Even the aftershave,
Ambrosia de Ahmed
, had vanished, but I was lucky enough to arrive in time to save the mirror, starred with pictures of Ahmed’s free haircuts, each one like the death photo of an outlaw, murdered by justice.
‘Not the mirror!’ I said, stopping small men with big hammers from smashing it off the wall.
‘
Salaam aleikum
, Lin,’ Ahmed said. ‘The whole place is being renovated, for Ahmed’s New House of Style.’
‘
Wa aleikum salaam
. Not the mirror!’
I had my back to the mirror, my arms wide to stop the hammers. Karla was standing beside Ahmed, her arms folded, a cheeky smile playing in the garden of her eyes.
‘The mirror has to go, Lin,’ Ahmed said. ‘It doesn’t fit with the new look.’
‘This mirror goes with
every
look,’ I protested.
‘Not with
this
look,’ Ahmed said, sliding a brochure from a pile, and handing it to me.
I looked the picture over, and handed it back.
‘It looks like a place to eat sushi,’ I said. ‘People can’t argue politics and insult each other in a place like that, Ahmed, even with the mirror.’
‘New policy,’ he said. ‘No insults. No politics, religion or sex.’
‘Are you mad, Ahmed? Censorship, in a barber shop?’
I looked at Karla, and she was having a pretty good time.

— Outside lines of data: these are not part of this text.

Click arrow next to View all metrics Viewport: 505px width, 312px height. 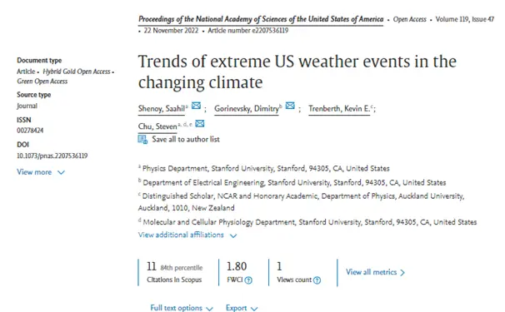(x=403, y=273)
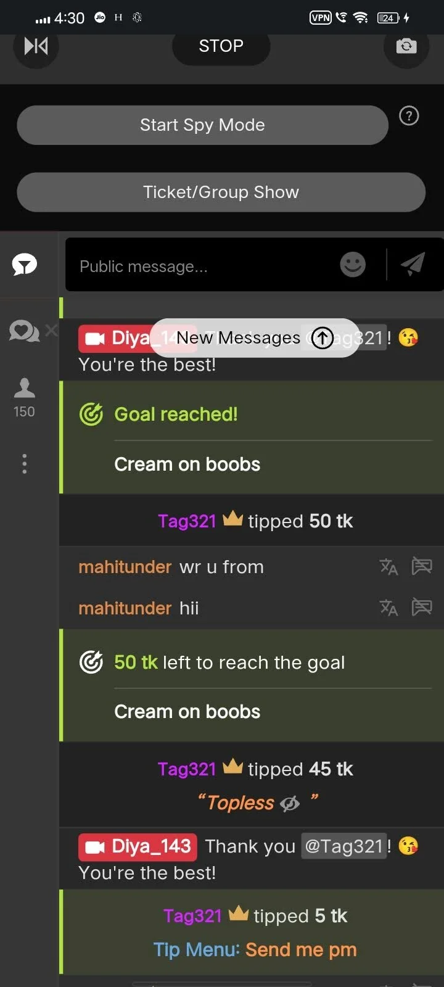
Task: Tap the switch camera icon
Action: (x=406, y=46)

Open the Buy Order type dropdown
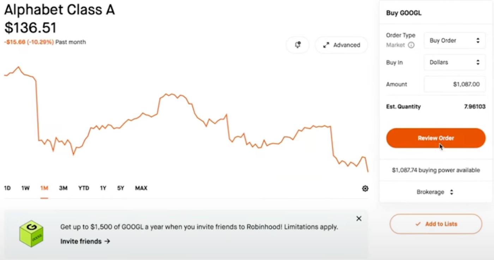coord(454,41)
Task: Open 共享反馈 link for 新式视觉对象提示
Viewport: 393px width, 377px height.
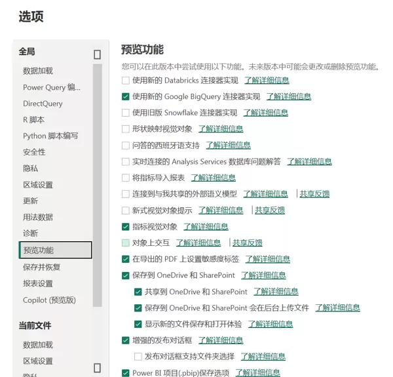Action: [x=270, y=210]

‘Come on,’ I pleaded. ‘There has to be at least
one
place where nobody kisses anybody on the ass.’
Ahmed gave me a stern look.
It wasn’t his own stern look: it was the stern look on a handsome face beneath a pompadour haircut, in a catalogue of cuts and styles for the New House of Style.
I flipped through the pictures, knowing that Ahmed was probably proud of it, because he’d illegally included photos of movie stars and prominent businessmen to give the collection currency.

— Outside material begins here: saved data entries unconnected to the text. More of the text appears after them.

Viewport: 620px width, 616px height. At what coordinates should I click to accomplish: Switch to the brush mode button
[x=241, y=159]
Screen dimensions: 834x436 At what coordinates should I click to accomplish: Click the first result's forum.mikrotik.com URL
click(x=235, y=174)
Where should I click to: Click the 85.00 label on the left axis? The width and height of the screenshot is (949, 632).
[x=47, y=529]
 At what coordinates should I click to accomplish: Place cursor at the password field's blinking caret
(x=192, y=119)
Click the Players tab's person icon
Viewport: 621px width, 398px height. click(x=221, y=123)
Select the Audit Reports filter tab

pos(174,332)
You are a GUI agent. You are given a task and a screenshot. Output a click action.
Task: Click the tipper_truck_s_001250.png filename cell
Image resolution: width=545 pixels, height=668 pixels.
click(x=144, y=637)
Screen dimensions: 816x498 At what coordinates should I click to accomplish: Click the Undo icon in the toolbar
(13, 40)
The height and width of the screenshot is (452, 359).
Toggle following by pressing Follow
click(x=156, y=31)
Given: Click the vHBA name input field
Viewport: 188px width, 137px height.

I didn’t want to hurt his feelings, but for me the catalogue was the wrong set of victims.
‘You can’t break the mirror, Ahmed.’
‘Will you sell it to me, exactly as it is?’ Karla asked.
‘Are you serious?’
‘Yes, Ahmed. Is it for sale?’
‘It would take me some time, to clean off the pictures,’ he said thoughtfully.
‘I’d like it
with
the pictures, if you don’t mind, Ahmed. It’s perfect as it is.’
I love you, Karla
, I thought.
‘Very well, Miss Karla. Would, say, a thousand rupees, including transport and installation, be acceptable to you?’
‘It would,’ Karla smiled, handing him the money. ‘I’ve got a free wall in my place, and I’ve been trying to think what to put on it. If your men can remove it carefully, and set it up for me again at the Amritsar hotel today, I’d be much obliged.’

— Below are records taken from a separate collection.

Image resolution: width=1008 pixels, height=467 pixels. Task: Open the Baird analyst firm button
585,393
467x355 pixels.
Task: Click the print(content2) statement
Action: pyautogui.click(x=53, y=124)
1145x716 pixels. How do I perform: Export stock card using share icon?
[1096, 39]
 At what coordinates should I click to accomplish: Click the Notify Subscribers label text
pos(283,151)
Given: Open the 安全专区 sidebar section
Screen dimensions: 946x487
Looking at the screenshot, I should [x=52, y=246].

‘Done,’ Ahmed said, signalling the hammer-men to stand down. ‘I’ll walk you out.’
On the street, Ahmed looked left and right to make sure that no-one could hear, and leaned close.
‘I will still do
house calls
,’ he whispered. ‘Strictly off the books, of course, and top secret. I don’t want people thinking I’m not wholehearted, in the
New
House of Style.’
‘Now,
that’s
good news,’ I said.
‘So,’ Karla whispered, ‘if we were to gather a group of argumentative, very insulting men at our place, you’d be happy to come by and create Ahmed’s
Old
House of Style?’
‘You’ve already got the mirror,’ Ahmed smiled. ‘And I will really miss the dangerous discussions, in the New House of Style.’
‘Done,’ Karla said, shaking hands with him.